§ TEXTO PROPORCIONADO
Además de una apóstata del sistema heteromasculino-patriarcal y falogocéntrico (como define Monique Witting), soy un sujeto de cultura media; eso sí, curiosa y controvertida. Y posiblemente sean estas razones las que me han llevado al atrevimiento de exponer unas reflexiones en un lenguaje fácilmente comprensible para todos, en el que he arrojado más dosis de sentimientos y emociones que de análisis y deducciones sobre las identidades concretamente heterosexuales, algo de lo que ya existe una vasta bibliografía.
Me he dado cuenta de que abordar la masculinidad y la feminidad heterosexual tal como hoy día se vive y manifiesta no es un asunto caduco ni denostado, más bien al contrario. Porque, con base en estos modelos caducos binarios y limitantes, heteros y no heteros, construimos nuestra identidad, aceptando y rechazando su política, ideología y naturaleza… Pero, al fin y al cabo, son nuestros únicos referentes identitarios. De ahí que sigamos viendo y sintiendo la identidad como algo que nos diferencia o aleja de un colectivo y nos une a otro, nunca como una expresión emocional y sentida igual por todos nosotros.

§ EJERCICIO 1
Según el texto sobre la identidad heterosexual, construimos nuestra identidad aceptando y rechazando tres aspectos de los modelos binarios. Nombra esos tres aspectos.
§ EJERCICIO 2
Prolonga el texto sobre la masculinidad y la feminidad a partir de su última oración.

§ MATERIAL PROPORCIONADO
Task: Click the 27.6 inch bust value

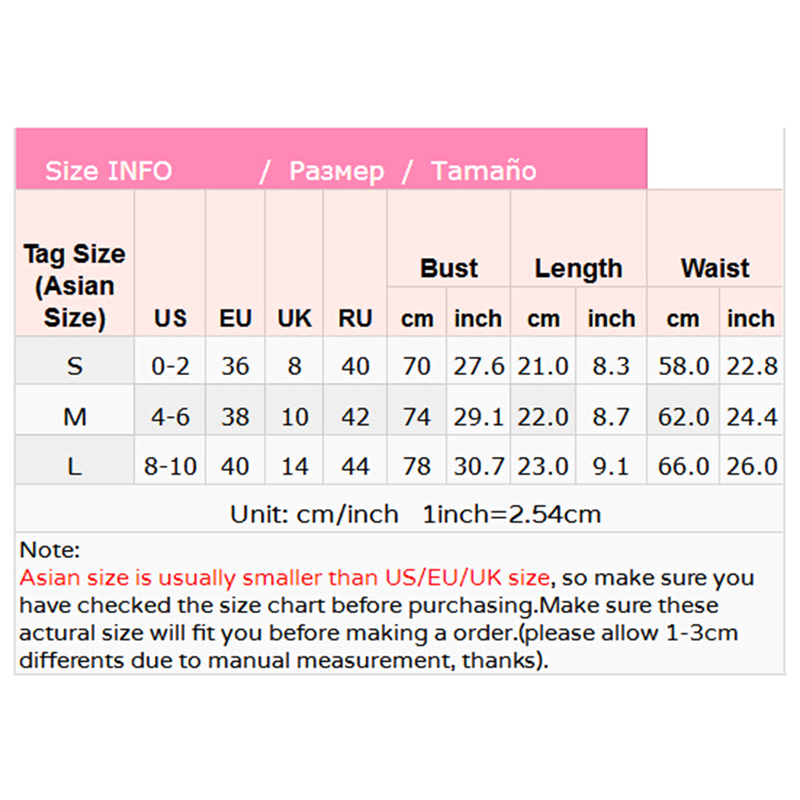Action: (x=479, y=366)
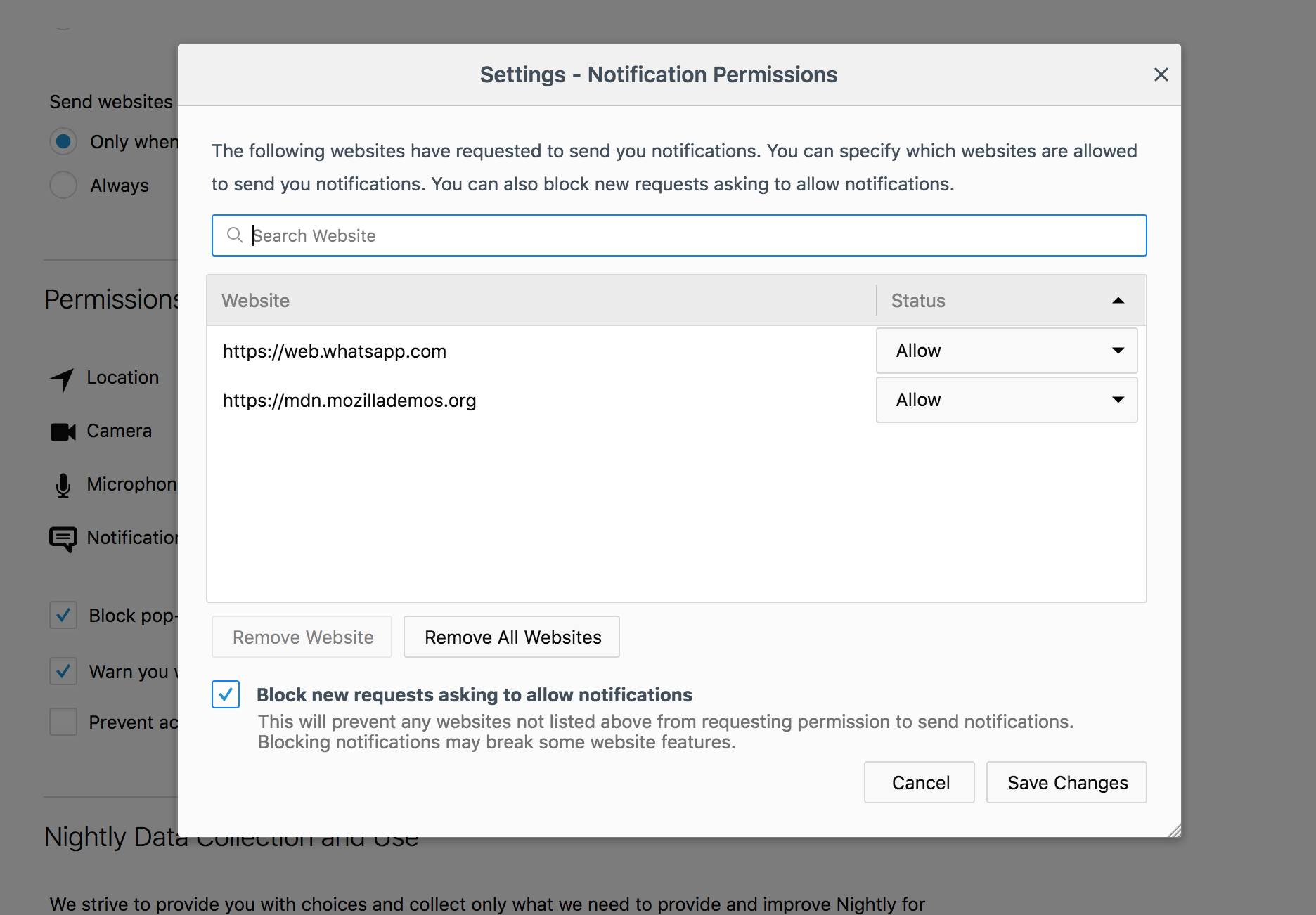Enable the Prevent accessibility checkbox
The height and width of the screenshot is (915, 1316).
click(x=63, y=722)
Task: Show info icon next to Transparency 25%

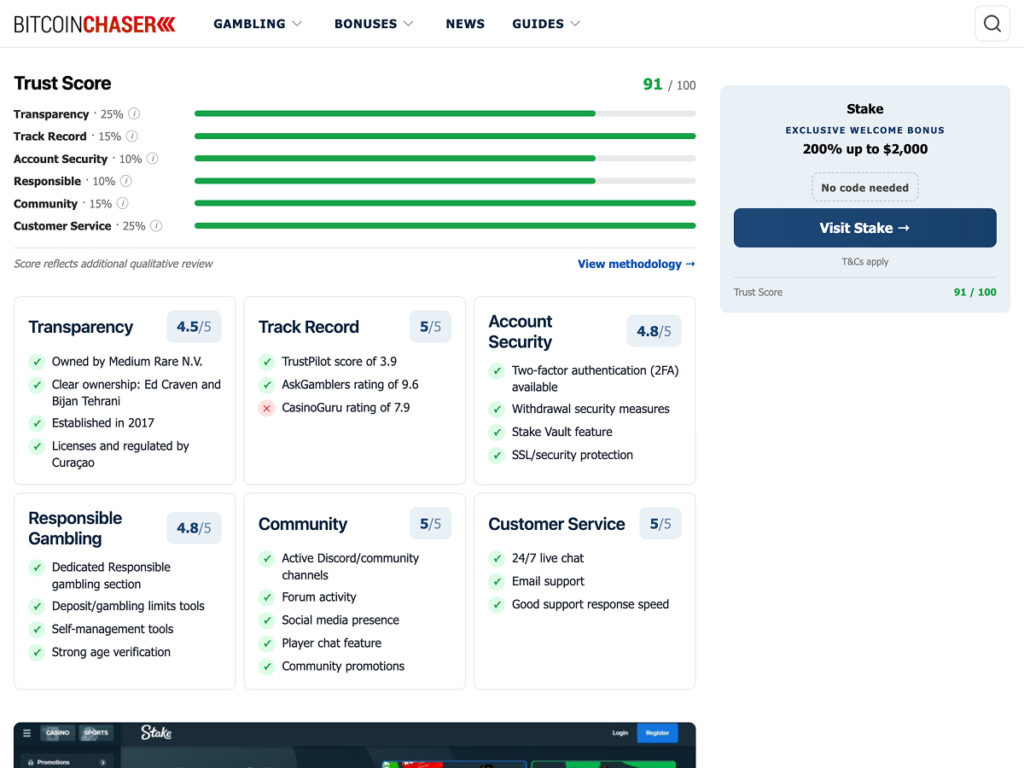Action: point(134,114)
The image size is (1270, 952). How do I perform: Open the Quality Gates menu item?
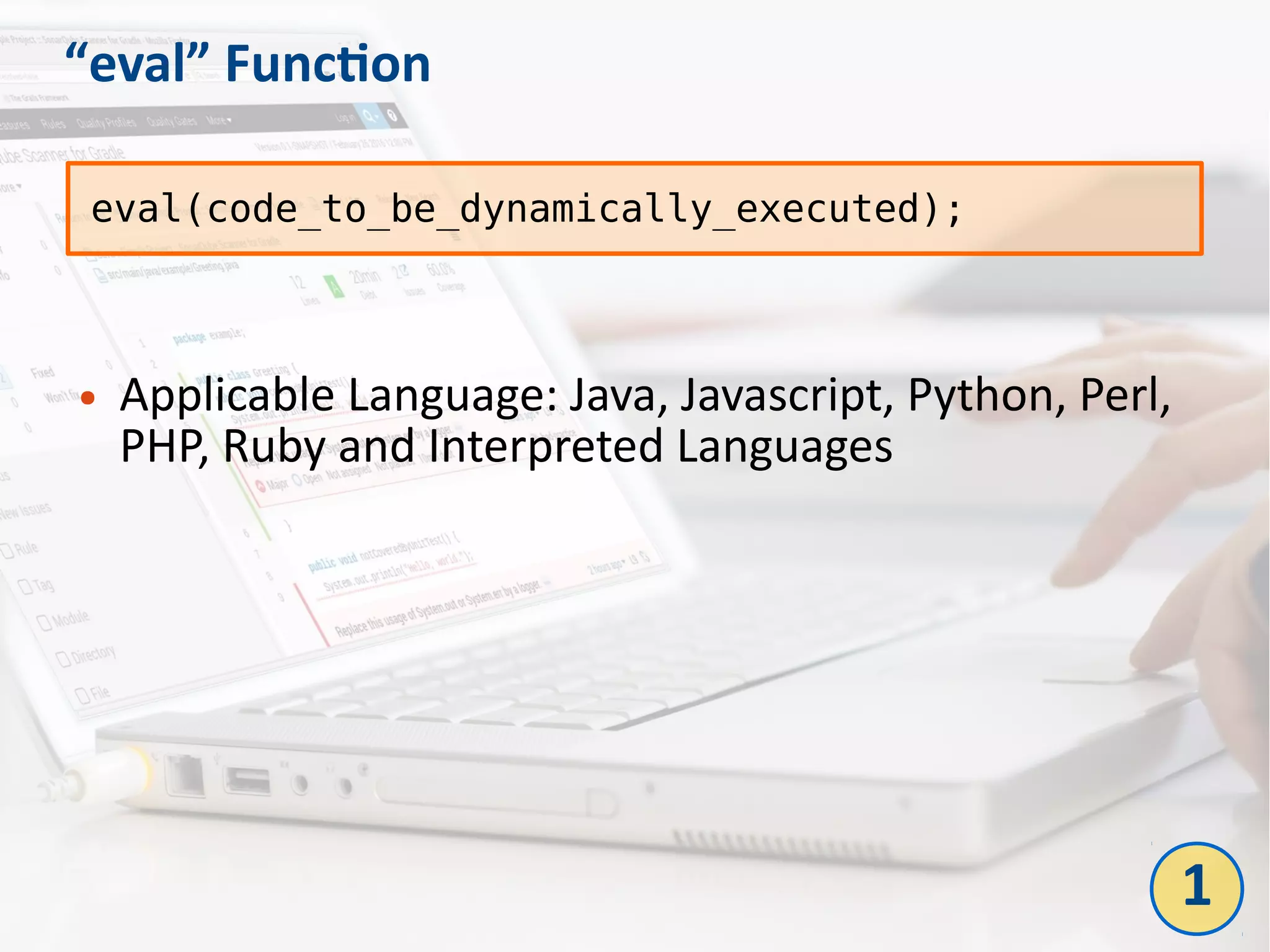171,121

* * *

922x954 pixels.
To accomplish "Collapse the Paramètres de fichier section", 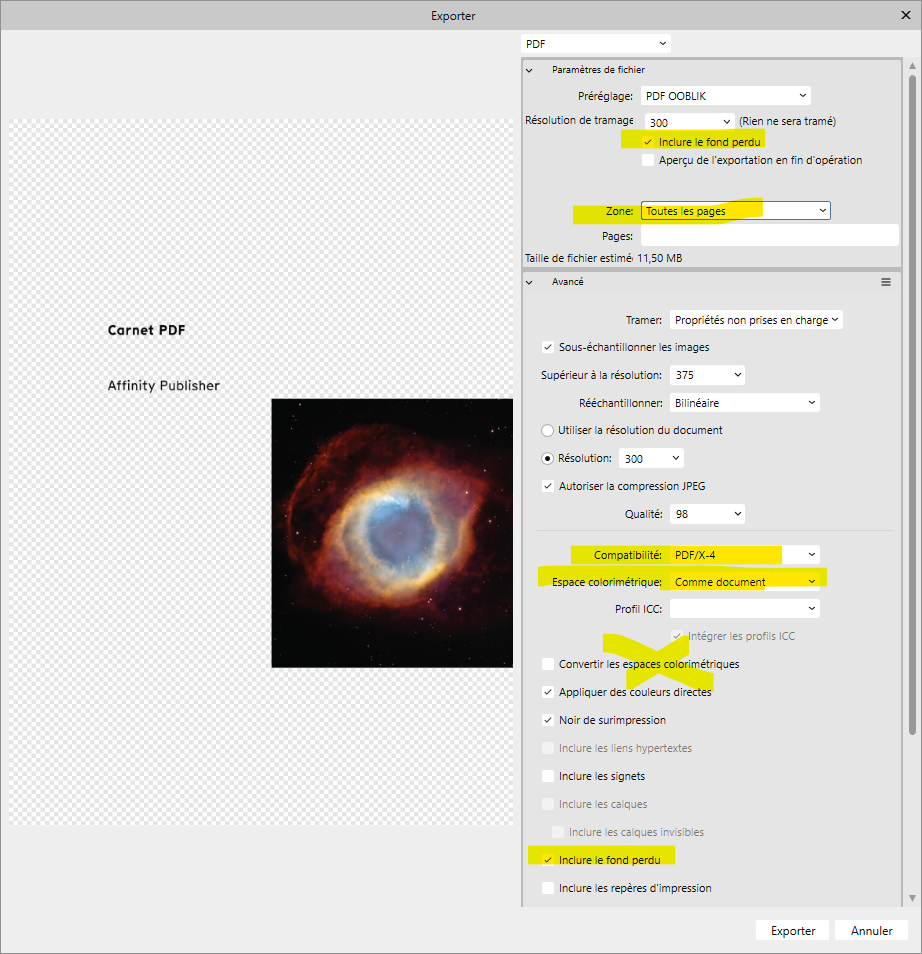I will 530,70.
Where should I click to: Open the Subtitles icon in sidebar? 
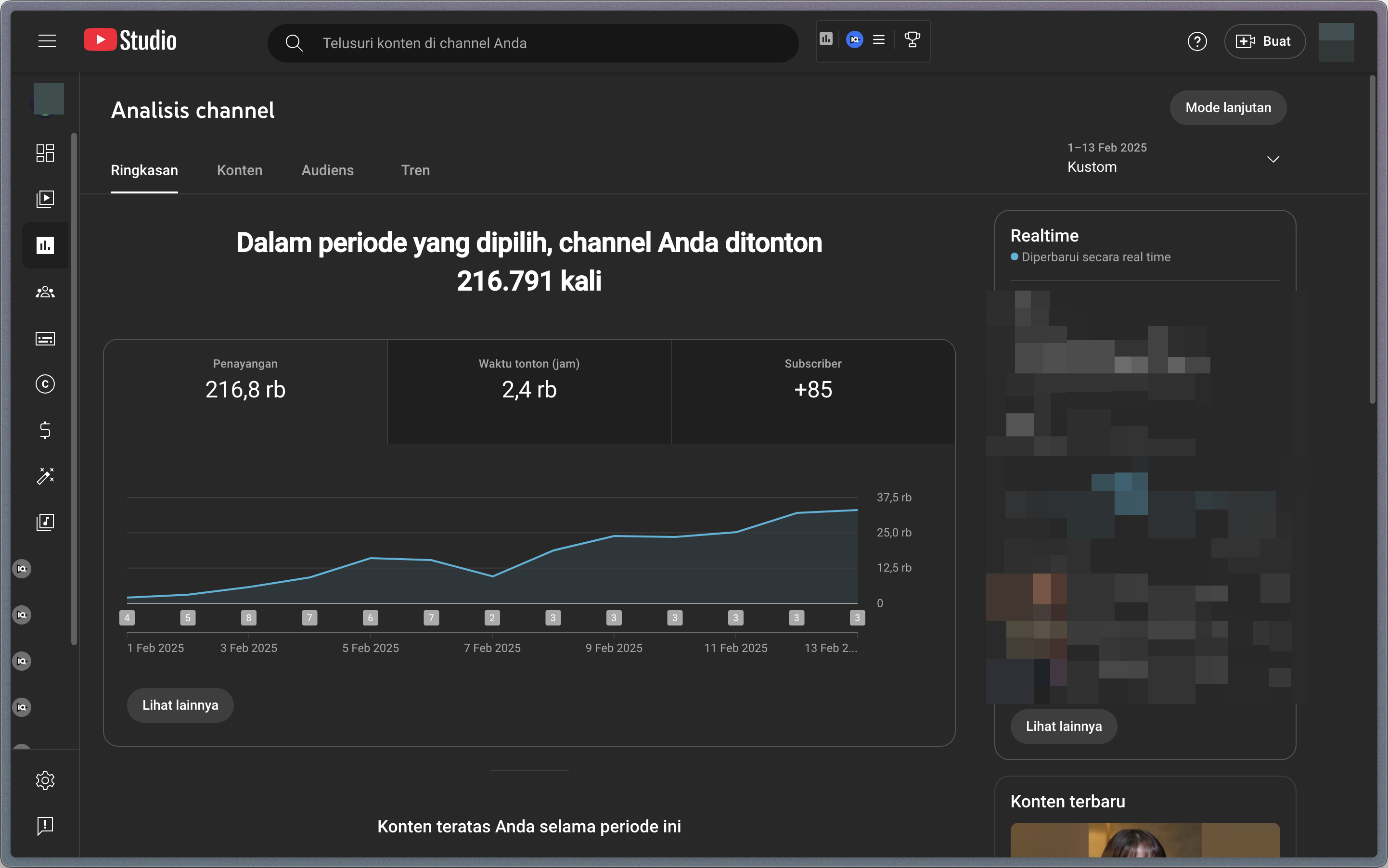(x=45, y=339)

§ RESPUESTA ESPERADA 1
Política, ideología y naturaleza.

§ RESPUESTA ESPERADA 2
Creo que el enfrentamiento que sigue marcando las relaciones identitarias entre distintos colectivos (incluso entre miembros del mismo grupo de identidad) es el motivo por el que no encontramos un cierto consenso, un oasis en el múltiple universo de la identidad al que todos, sin excepción, podamos acudir cuando nuestro ánimo y resistencia flaqueen, hartos de luchar contra unos atributos política y culturalmente impuestos y que, en un momento de nuestra existencia, ya no nos sirven.
Sin embargo, es tal el miedo que enfrenta a unos y a otros, es tal la pugna por demostrar qué grupo es el más válido, competente, inteligente, justo… que en esta lucha sin fin ni sentido el ser humano pierde parte de su humanidad al vivir amedrentado y apegado a ciertos valores y atributos que le fueron asignados al nacer y que, en el mejor de los casos, ya nada tienen que ver con él, con la época en la que vive, con sus verdaderos anhelos y deseos. Y es tal el temor a que lo excluyan del grupo y el beneplácito ficticio con el que este le corresponde cuando individuos de otro colectivo atacan sus valores o intereses que vive atemorizado más que orgulloso de ser parte diferencial del grupo. Porque sabe, en el fondo de su conciencia, que es un esclavo de un poder que decide por él y que, en cuanto se le ocurra alzar la voz o discrepar de alguna de las conductas identitarias establecidas como «normativas», será lanzado al abismo de la solitud, le harán sentir un fracasado y será la comidilla del grupo, que lo mirará con vehemente prepotencia e incluso agresividad por considerarlo un despojo social. Y tan solo por haber elegido pensar por sí mismo.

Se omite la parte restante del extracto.